Children can learn many important skills from video games: They can learn to think in terms of goals and strategies; to take risks without fear of attempting; and – perhaps most important for the workforce of 2020 – to expect and accept failure without paralysis and know that success may take weeks or months.
My son learned about “real life” from the fantasy of video games. If he got bogged down, he telephoned a toll-free number to ask for assistance (decreasing his fear of asking for help). He was willing to risk a new way with the hope for success, and he talked with friends to see what they had to offer (research and interpersonal learning). A new challenge produced great enthusiasm, which he had to control in order to cope with frustration when the game outwitted him, which also gave him the opportunity to practice perseverance and determination.
Today, with the advances of the Internet, video game system technology, and Massive Multiplayer Online Gaming (commonly MMORPG) worlds and person-to-person competitions, a player will not go far on his or her own. A child will need to learn meaningful communication skills, seek out collaboration with others from around the world (many of whom they will never meet) and develop meaningful personal relationships for teamwork.

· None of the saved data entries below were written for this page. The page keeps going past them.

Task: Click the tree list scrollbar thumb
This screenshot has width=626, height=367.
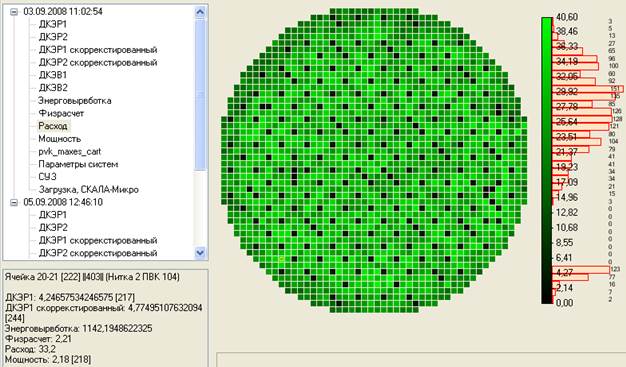Action: tap(200, 94)
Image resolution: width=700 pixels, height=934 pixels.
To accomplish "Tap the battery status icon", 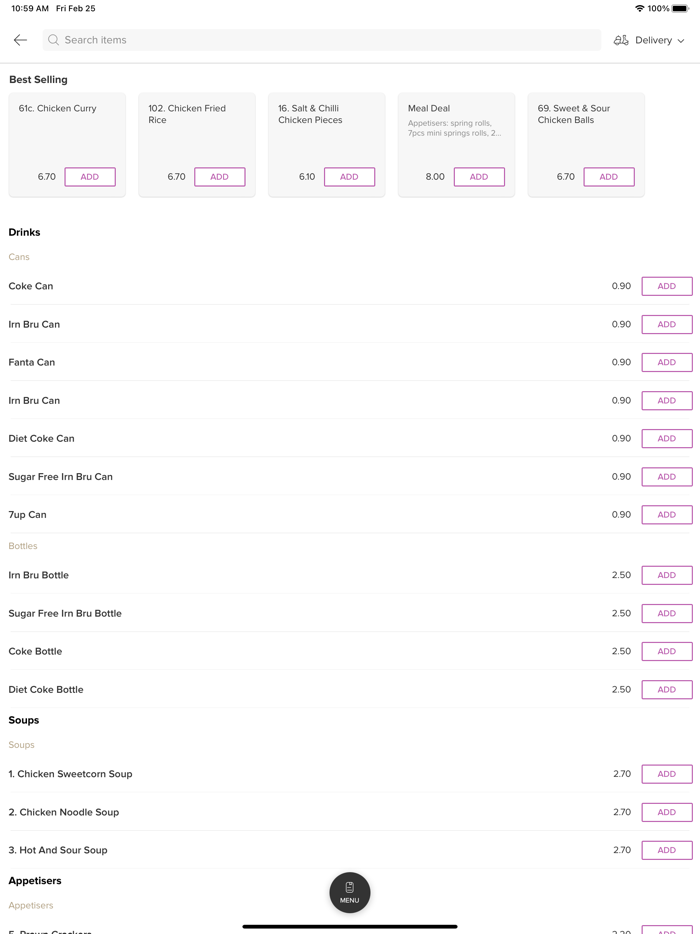I will pyautogui.click(x=680, y=8).
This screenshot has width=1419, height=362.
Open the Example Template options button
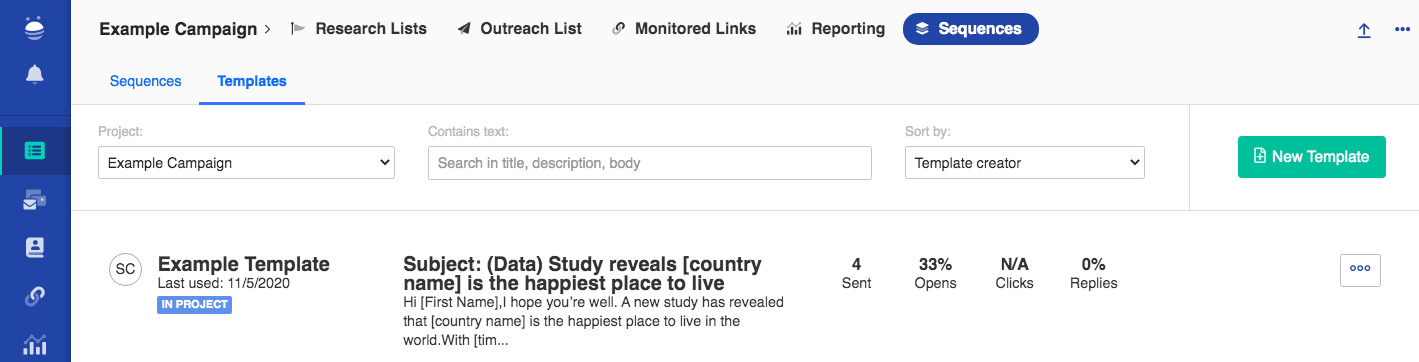1360,269

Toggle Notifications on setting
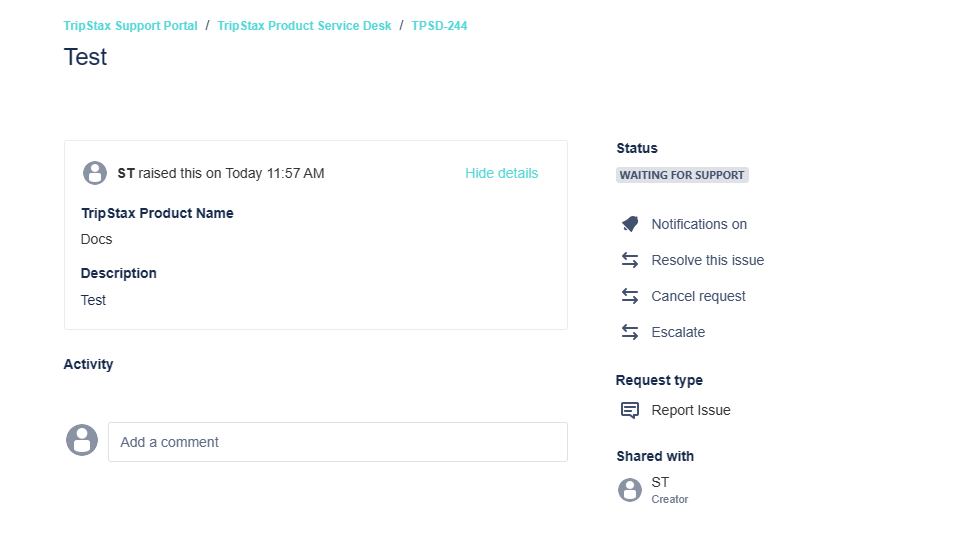pos(699,224)
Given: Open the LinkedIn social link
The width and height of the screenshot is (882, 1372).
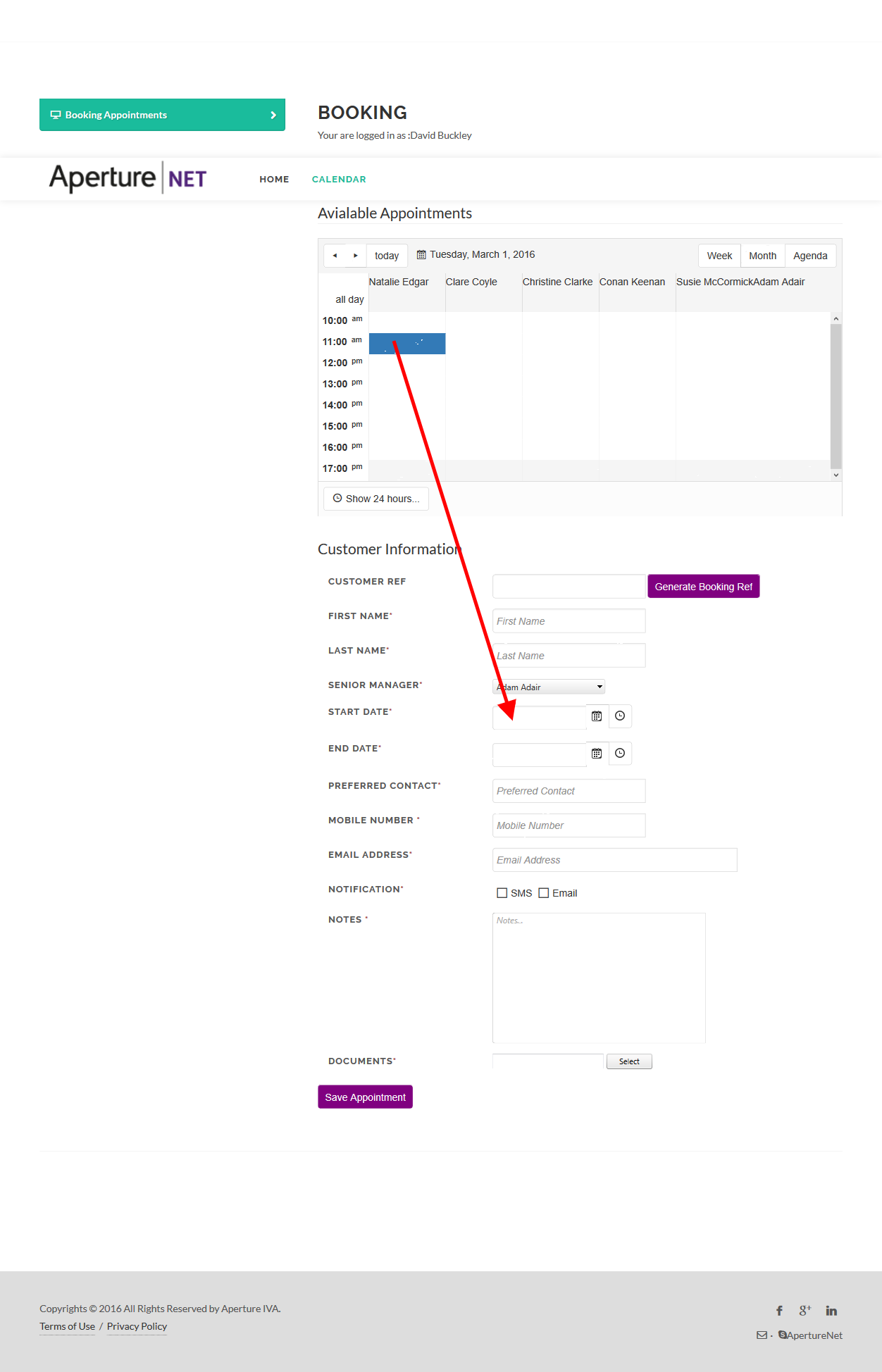Looking at the screenshot, I should click(831, 1311).
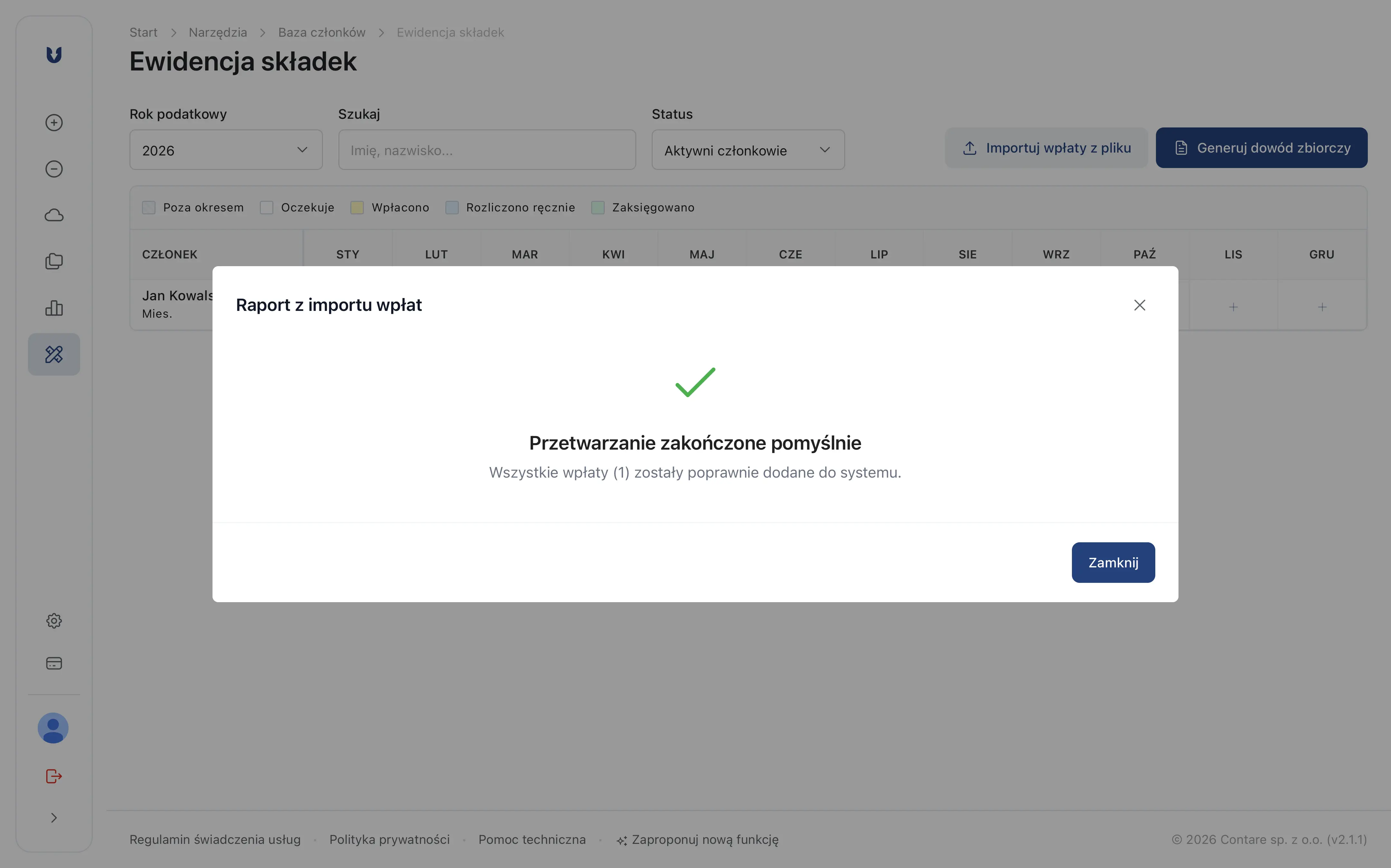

So, are these systems good toys? No matter whether the subject is video games, cards, board games or action figures, parents must still set their own “house rules” for the appropriate use of toys. Too much of anything can be a bad thing. With game systems, many more modern games are unfortunately based only on vice or violence, and with the advent of game rating codes the subject matter of some of these games can be of questionable value. However, these factors can give us the opportunity for discussions that we might otherwise be put off from having, and can help our children know that the boundaries we set have to do with our beliefs and values.
All too many people are ready to criticize; yet criticism is valid only if you can outline the good with the bad. Only then can you decide if the good outweighs the bad, and vice versa, so you and your child can make decisions together based on your child’s future and not your past ideas of “good toys.”